In this plot, more variance occurs in relation to Rating, Income, and Limit, which aligns with the fact that these variables have strong loadings on PC1.
6 Full Code Listing
Below is a consolidated version of the core R code used in this analysis.
# Load Libraries
library(tidyverse)
# Read Data
Credit <- read.csv("CreditShort.csv")
# Inspect Data
head(Credit)summary(Credit) Income Limit Rating Cards
Min. : 10.35 Min. : 855 Min. : 93.0 Min. :1.000
1st Qu.: 21.01 1st Qu.: 3088 1st Qu.:247.2 1st Qu.:2.000
Median : 33.12 Median : 4622 Median :344.0 Median :3.000
Mean : 45.22 Mean : 4736 Mean :354.9 Mean :2.958
3rd Qu.: 57.47 3rd Qu.: 5873 3rd Qu.:437.2 3rd Qu.:4.000
Max. :186.63 Max. :13913 Max. :982.0 Max. :9.000
Age Education
Min. :23.00 Min. : 5.00
1st Qu.:41.75 1st Qu.:11.00
Median :56.00 Median :14.00
Mean :55.67 Mean :13.45
3rd Qu.:70.00 3rd Qu.:16.00
Max. :98.00 Max. :20.00
# Perform PCA with scaling
pr.out <- prcomp(Credit, scale = TRUE)
# Principal component loading vectors
pr.out$rotation PC1 PC2 PC3 PC4 PC5
Income 0.54282939 -0.04541949 -0.005415861 0.04337233 -0.837471424
Limit 0.58681668 -0.05070614 0.077252820 -0.06628280 0.380954388
Rating 0.58714608 -0.01587287 0.071176933 -0.09066882 0.374496404
Cards 0.01939936 0.74516159 -0.188347920 -0.63594008 -0.059479426
Age 0.12305992 0.26795881 -0.782053195 0.54017677 0.098265660
Education -0.02686689 -0.60666819 -0.584683141 -0.53786045 -0.008594761
PC6
Income -0.0021083866
Limit -0.7053987613
Rating 0.7081475715
Cards -0.0304194827
Age -0.0002254813
Education 0.0031246539
# Variance of each principal component
pr.var <- pr.out$sdev^2
# Proportion of variance explained
pve <- pr.var / sum(pr.var)
pve[1] 0.4587877863 0.1760529143 0.1658180712 0.1550361054 0.0439416437
[6] 0.0003634791
# Biplots
biplot(pr.out,
col = c("lightgrey", "red"),
scale = 0,
expand = 2,
ylim = c(-5, 7),
cex = c(.9, .7))
abline(h = 0, col = "green", lty = 10)
abline(v = 0, col = "green", lty = 10)
biplot(pr.out,
col = c("darkblue", "red"),
scale = 0,
xlabs = rep("*", 400),
expand = 2,
ylim = c(-5, 7),
cex = c(.9, .7))
abline(h = 0, col = "green", lty = 10)
abline(v = 0, col = "green", lty = 10)
7 Conclusion
Through this principal components analysis of the CreditShort dataset, I found that:
- The first principal component captures a large portion of the variation (about 45.88%) and is driven primarily by Income, Limit, and Rating.

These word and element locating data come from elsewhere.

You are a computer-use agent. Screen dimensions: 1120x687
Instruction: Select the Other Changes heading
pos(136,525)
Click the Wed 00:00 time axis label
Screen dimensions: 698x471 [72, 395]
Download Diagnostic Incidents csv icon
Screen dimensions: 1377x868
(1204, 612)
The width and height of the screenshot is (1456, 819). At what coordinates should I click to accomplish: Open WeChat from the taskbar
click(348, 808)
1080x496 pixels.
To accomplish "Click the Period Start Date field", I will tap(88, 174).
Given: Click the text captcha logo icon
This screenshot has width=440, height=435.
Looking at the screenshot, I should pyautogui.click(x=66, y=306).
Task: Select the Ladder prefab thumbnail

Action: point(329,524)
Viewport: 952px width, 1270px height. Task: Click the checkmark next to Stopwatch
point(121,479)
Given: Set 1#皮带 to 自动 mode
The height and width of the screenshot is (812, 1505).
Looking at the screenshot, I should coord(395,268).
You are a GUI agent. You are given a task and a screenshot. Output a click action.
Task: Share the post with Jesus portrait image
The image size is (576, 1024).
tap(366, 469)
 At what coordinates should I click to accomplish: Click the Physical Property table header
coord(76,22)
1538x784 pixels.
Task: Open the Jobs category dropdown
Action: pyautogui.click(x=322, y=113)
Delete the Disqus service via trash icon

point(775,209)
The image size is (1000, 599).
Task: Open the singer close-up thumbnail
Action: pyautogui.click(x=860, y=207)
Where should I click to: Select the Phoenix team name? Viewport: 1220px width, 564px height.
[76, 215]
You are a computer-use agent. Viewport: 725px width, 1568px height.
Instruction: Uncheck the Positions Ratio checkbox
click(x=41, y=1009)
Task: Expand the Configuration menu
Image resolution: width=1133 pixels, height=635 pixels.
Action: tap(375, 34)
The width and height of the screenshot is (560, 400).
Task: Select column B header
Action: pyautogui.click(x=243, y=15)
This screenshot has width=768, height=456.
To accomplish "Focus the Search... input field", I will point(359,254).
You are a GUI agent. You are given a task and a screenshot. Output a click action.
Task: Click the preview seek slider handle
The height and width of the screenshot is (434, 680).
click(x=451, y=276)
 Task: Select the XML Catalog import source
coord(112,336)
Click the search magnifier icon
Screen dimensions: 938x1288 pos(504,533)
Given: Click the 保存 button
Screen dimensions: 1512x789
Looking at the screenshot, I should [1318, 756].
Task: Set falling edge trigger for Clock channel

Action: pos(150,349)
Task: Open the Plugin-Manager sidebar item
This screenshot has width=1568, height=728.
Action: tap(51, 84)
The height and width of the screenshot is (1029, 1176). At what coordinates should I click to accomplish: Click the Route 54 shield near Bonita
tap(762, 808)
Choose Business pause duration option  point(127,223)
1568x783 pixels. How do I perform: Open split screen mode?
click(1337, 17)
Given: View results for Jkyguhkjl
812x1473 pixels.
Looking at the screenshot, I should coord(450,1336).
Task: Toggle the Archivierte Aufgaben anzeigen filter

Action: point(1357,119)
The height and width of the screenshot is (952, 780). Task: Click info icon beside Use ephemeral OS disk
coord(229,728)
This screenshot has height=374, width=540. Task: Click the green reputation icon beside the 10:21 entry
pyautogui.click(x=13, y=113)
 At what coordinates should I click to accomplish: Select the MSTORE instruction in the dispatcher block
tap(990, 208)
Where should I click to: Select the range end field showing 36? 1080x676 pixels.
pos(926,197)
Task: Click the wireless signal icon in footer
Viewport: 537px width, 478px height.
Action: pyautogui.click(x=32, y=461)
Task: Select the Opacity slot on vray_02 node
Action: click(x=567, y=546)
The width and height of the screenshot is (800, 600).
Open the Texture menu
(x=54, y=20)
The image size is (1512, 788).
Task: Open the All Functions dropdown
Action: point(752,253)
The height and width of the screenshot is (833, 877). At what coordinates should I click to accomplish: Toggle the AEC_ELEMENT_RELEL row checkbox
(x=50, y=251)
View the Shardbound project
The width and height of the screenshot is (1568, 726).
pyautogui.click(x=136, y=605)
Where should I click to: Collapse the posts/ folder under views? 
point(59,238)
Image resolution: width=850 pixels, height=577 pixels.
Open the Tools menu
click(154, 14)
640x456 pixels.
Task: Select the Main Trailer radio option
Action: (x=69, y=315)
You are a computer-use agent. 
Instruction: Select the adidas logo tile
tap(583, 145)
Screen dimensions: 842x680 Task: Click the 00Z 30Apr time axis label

- The second principal component (about 17.61% of the variance) is driven largely by Cards and Age, and is negatively associated with Education.
- Together, the first two components explain over 63% of the total variance, providing a useful low-dimensional summary of the data.
These findings highlight how PCA can be used to uncover the main axes of variation in applicant financial and demographic characteristics, and how these axes can support interpretation, visualization, and potential downstream modeling or segmentation. Even in this simple example, PCA shows its usefulness as a tool for transforming high-dimensional data into a more compact form, making it easier to spot relationships, interpret drivers of variation, and build more efficient models.